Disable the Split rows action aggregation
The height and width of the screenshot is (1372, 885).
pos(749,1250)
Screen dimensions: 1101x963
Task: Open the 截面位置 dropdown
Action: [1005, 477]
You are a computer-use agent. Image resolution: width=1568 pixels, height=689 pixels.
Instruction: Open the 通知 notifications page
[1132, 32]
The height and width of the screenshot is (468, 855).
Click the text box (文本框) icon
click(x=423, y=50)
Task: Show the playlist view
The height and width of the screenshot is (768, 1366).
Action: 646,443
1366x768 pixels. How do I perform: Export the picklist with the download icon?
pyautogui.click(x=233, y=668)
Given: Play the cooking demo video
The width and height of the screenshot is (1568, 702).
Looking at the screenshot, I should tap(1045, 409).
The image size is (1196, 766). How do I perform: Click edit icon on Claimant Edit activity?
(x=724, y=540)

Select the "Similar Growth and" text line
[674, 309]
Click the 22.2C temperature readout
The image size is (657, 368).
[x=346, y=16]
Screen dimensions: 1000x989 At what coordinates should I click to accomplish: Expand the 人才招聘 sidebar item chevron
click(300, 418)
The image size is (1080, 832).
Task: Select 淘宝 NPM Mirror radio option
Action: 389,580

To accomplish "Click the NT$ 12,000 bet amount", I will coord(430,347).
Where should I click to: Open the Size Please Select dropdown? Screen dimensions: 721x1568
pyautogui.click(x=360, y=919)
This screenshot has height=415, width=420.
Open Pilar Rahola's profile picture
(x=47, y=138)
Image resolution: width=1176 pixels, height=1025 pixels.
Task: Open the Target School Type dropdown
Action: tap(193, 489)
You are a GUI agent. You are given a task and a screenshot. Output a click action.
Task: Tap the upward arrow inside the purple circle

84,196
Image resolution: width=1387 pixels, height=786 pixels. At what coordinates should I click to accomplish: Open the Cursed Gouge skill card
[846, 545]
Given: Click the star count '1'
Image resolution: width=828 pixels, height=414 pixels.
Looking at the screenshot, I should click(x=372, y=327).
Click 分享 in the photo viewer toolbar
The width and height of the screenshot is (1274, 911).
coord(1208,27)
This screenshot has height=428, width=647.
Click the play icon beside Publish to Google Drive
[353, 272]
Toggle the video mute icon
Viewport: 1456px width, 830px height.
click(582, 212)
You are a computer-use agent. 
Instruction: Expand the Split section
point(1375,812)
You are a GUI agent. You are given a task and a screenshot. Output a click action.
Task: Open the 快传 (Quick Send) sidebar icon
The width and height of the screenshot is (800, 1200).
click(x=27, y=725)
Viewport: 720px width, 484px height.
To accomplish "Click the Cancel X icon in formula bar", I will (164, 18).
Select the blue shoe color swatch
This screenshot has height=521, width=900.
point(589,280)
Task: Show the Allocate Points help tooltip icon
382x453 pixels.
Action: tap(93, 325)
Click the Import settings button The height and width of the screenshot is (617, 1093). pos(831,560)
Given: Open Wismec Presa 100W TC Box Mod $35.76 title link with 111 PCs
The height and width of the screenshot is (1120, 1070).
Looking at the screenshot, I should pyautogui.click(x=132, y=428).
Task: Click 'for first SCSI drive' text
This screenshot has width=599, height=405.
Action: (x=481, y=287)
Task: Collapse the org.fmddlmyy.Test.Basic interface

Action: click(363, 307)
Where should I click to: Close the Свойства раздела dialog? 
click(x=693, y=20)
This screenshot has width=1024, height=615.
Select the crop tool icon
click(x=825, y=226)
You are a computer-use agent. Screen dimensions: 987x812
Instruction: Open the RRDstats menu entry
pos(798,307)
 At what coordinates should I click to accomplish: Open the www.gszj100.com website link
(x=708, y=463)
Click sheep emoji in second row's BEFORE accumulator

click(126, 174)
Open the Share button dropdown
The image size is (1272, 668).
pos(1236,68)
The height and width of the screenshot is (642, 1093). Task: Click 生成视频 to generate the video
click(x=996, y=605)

-*-

■ Exercise objective ■
All of the material is to be retyped verbatim.

■ Problem solution ■
Disable the Split rows action aggregation
The height and width of the screenshot is (1372, 885).
pos(749,1250)
Screen dimensions: 1101x963
Task: Open the 截面位置 dropdown
Action: [1005, 477]
You are a computer-use agent. Image resolution: width=1568 pixels, height=689 pixels.
Instruction: Open the 通知 notifications page
[1132, 32]
The height and width of the screenshot is (468, 855).
Click the text box (文本框) icon
click(x=423, y=50)
Task: Show the playlist view
The height and width of the screenshot is (768, 1366).
Action: 646,443
1366x768 pixels. How do I perform: Export the picklist with the download icon?
pyautogui.click(x=233, y=668)
Given: Play the cooking demo video
The width and height of the screenshot is (1568, 702).
Looking at the screenshot, I should tap(1045, 409).
The image size is (1196, 766). How do I perform: Click edit icon on Claimant Edit activity?
(x=724, y=540)

Select the "Similar Growth and" text line
[674, 309]
Click the 22.2C temperature readout
The image size is (657, 368).
[x=346, y=16]
Screen dimensions: 1000x989 At what coordinates should I click to accomplish: Expand the 人才招聘 sidebar item chevron
click(300, 418)
The image size is (1080, 832).
Task: Select 淘宝 NPM Mirror radio option
Action: 389,580

To accomplish "Click the NT$ 12,000 bet amount", I will coord(430,347).
Where should I click to: Open the Size Please Select dropdown? Screen dimensions: 721x1568
pyautogui.click(x=360, y=919)
This screenshot has height=415, width=420.
Open Pilar Rahola's profile picture
(x=47, y=138)
Image resolution: width=1176 pixels, height=1025 pixels.
Task: Open the Target School Type dropdown
Action: tap(193, 489)
You are a GUI agent. You are given a task and a screenshot. Output a click action.
Task: Tap the upward arrow inside the purple circle

84,196
Image resolution: width=1387 pixels, height=786 pixels. At what coordinates should I click to accomplish: Open the Cursed Gouge skill card
[846, 545]
Given: Click the star count '1'
Image resolution: width=828 pixels, height=414 pixels.
Looking at the screenshot, I should click(x=372, y=327).
Click 分享 in the photo viewer toolbar
The width and height of the screenshot is (1274, 911).
coord(1208,27)
This screenshot has height=428, width=647.
Click the play icon beside Publish to Google Drive
[353, 272]
Toggle the video mute icon
Viewport: 1456px width, 830px height.
click(582, 212)
You are a computer-use agent. 
Instruction: Expand the Split section
point(1375,812)
You are a GUI agent. You are given a task and a screenshot. Output a click action.
Task: Open the 快传 (Quick Send) sidebar icon
The width and height of the screenshot is (800, 1200).
click(x=27, y=725)
Viewport: 720px width, 484px height.
To accomplish "Click the Cancel X icon in formula bar", I will (164, 18).
Select the blue shoe color swatch
This screenshot has height=521, width=900.
point(589,280)
Task: Show the Allocate Points help tooltip icon
382x453 pixels.
Action: tap(93, 325)
Click the Import settings button The height and width of the screenshot is (617, 1093). pos(831,560)
Given: Open Wismec Presa 100W TC Box Mod $35.76 title link with 111 PCs
The height and width of the screenshot is (1120, 1070).
Looking at the screenshot, I should pyautogui.click(x=132, y=428).
Task: Click 'for first SCSI drive' text
This screenshot has width=599, height=405.
Action: (x=481, y=287)
Task: Collapse the org.fmddlmyy.Test.Basic interface

Action: click(363, 307)
Where should I click to: Close the Свойства раздела dialog? 
click(x=693, y=20)
This screenshot has width=1024, height=615.
Select the crop tool icon
click(x=825, y=226)
You are a computer-use agent. Screen dimensions: 987x812
Instruction: Open the RRDstats menu entry
pos(798,307)
 At what coordinates should I click to accomplish: Open the www.gszj100.com website link
(x=708, y=463)
Click sheep emoji in second row's BEFORE accumulator

click(126, 174)
Open the Share button dropdown
The image size is (1272, 668).
pos(1236,68)
The height and width of the screenshot is (642, 1093). Task: Click 生成视频 to generate the video
click(x=996, y=605)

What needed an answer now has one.